### STORED DATA
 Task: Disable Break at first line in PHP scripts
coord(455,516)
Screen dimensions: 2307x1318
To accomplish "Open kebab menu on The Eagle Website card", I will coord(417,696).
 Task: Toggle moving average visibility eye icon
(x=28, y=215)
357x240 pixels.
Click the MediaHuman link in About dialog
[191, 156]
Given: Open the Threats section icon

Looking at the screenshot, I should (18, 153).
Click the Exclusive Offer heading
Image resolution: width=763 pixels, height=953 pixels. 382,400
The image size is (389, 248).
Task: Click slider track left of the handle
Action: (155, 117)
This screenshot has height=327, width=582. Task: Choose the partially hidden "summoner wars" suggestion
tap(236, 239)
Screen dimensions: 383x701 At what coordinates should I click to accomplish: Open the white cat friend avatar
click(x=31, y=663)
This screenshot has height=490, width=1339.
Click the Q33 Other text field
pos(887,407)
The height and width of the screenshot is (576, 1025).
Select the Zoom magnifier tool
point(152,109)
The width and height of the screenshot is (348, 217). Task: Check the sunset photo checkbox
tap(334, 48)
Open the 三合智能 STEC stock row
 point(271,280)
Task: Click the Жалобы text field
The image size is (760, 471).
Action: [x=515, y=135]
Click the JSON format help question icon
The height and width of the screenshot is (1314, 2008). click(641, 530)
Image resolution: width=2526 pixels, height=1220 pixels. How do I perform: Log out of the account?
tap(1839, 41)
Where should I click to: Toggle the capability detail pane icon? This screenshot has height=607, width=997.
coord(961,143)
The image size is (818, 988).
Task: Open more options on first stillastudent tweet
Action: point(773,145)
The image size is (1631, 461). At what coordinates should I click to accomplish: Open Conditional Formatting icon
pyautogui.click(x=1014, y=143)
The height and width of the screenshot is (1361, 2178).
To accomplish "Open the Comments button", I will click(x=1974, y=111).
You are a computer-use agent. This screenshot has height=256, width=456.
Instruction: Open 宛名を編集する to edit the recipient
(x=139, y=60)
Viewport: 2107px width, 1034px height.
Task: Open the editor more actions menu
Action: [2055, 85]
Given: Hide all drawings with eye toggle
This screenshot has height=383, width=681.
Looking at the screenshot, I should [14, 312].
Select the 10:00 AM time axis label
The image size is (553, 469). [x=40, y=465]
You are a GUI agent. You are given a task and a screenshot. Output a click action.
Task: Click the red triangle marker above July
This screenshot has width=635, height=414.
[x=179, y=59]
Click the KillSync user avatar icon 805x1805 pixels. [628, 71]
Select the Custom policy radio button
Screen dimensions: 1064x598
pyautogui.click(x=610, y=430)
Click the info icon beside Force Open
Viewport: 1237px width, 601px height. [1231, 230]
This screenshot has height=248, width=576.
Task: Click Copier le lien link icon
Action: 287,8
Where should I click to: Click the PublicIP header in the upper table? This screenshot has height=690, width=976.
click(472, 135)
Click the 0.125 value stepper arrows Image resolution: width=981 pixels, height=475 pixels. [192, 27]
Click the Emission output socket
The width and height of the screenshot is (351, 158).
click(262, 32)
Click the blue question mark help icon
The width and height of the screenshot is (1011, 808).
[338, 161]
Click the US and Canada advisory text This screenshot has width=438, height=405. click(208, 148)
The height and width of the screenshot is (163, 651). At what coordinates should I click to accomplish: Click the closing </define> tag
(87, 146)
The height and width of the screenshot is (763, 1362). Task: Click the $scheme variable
######
__AIM OF THE EXERCISE__
Recast the items above as a numbered list, leaving out any blank lines.

__OUTPUT OF THE TASK__
1.  Task: Disable Break at first line in PHP scripts
2. coord(455,516)
3. Screen dimensions: 2307x1318
4. To accomplish "Open kebab menu on The Eagle Website card", I will coord(417,696).
5.  Task: Toggle moving average visibility eye icon
6. (x=28, y=215)
7. 357x240 pixels.
8. Click the MediaHuman link in About dialog
9. [191, 156]
10. Given: Open the Threats section icon
11. Looking at the screenshot, I should (18, 153).
12. Click the Exclusive Offer heading
13. Image resolution: width=763 pixels, height=953 pixels. 382,400
14. The image size is (389, 248).
15. Task: Click slider track left of the handle
16. Action: (155, 117)
17. This screenshot has height=327, width=582. Task: Choose the partially hidden "summoner wars" suggestion
18. tap(236, 239)
19. Screen dimensions: 383x701 At what coordinates should I click to accomplish: Open the white cat friend avatar
20. click(x=31, y=663)
21. This screenshot has height=490, width=1339.
22. Click the Q33 Other text field
23. pos(887,407)
24. The height and width of the screenshot is (576, 1025).
25. Select the Zoom magnifier tool
26. point(152,109)
27. The width and height of the screenshot is (348, 217). Task: Check the sunset photo checkbox
28. tap(334, 48)
29. Open the 三合智能 STEC stock row
30.  point(271,280)
31. Task: Click the Жалобы text field
32. The image size is (760, 471).
33. Action: [x=515, y=135]
34. Click the JSON format help question icon
35. The height and width of the screenshot is (1314, 2008). click(641, 530)
36. Image resolution: width=2526 pixels, height=1220 pixels. How do I perform: Log out of the account?
37. tap(1839, 41)
38. Where should I click to: Toggle the capability detail pane icon? This screenshot has height=607, width=997.
39. coord(961,143)
40. The image size is (818, 988).
41. Task: Open more options on first stillastudent tweet
42. Action: point(773,145)
43. The image size is (1631, 461). At what coordinates should I click to accomplish: Open Conditional Formatting icon
44. pyautogui.click(x=1014, y=143)
45. The height and width of the screenshot is (1361, 2178).
46. To accomplish "Open the Comments button", I will click(x=1974, y=111).
47. You are a computer-use agent. This screenshot has height=256, width=456.
48. Instruction: Open 宛名を編集する to edit the recipient
49. (x=139, y=60)
50. Viewport: 2107px width, 1034px height.
51. Task: Open the editor more actions menu
52. Action: [2055, 85]
53. Given: Hide all drawings with eye toggle
54. This screenshot has height=383, width=681.
55. Looking at the screenshot, I should [14, 312].
56. Select the 10:00 AM time axis label
57. The image size is (553, 469). [x=40, y=465]
58. You are a GUI agent. You are given a task and a screenshot. Output a click action.
59. Task: Click the red triangle marker above July
60. This screenshot has width=635, height=414.
61. [x=179, y=59]
62. Click the KillSync user avatar icon 805x1805 pixels. [628, 71]
63. Select the Custom policy radio button
64. Screen dimensions: 1064x598
65. pyautogui.click(x=610, y=430)
66. Click the info icon beside Force Open
67. Viewport: 1237px width, 601px height. [1231, 230]
68. This screenshot has height=248, width=576.
69. Task: Click Copier le lien link icon
70. Action: 287,8
71. Where should I click to: Click the PublicIP header in the upper table? This screenshot has height=690, width=976.
72. click(472, 135)
73. Click the 0.125 value stepper arrows Image resolution: width=981 pixels, height=475 pixels. [192, 27]
74. Click the Emission output socket
75. The width and height of the screenshot is (351, 158).
76. click(262, 32)
77. Click the blue question mark help icon
78. The width and height of the screenshot is (1011, 808).
79. [338, 161]
80. Click the US and Canada advisory text This screenshot has width=438, height=405. click(208, 148)
81. The height and width of the screenshot is (163, 651). At what coordinates should I click to accomplish: Click the closing </define> tag
82. (87, 146)
83. The height and width of the screenshot is (763, 1362). Task: Click the $scheme variable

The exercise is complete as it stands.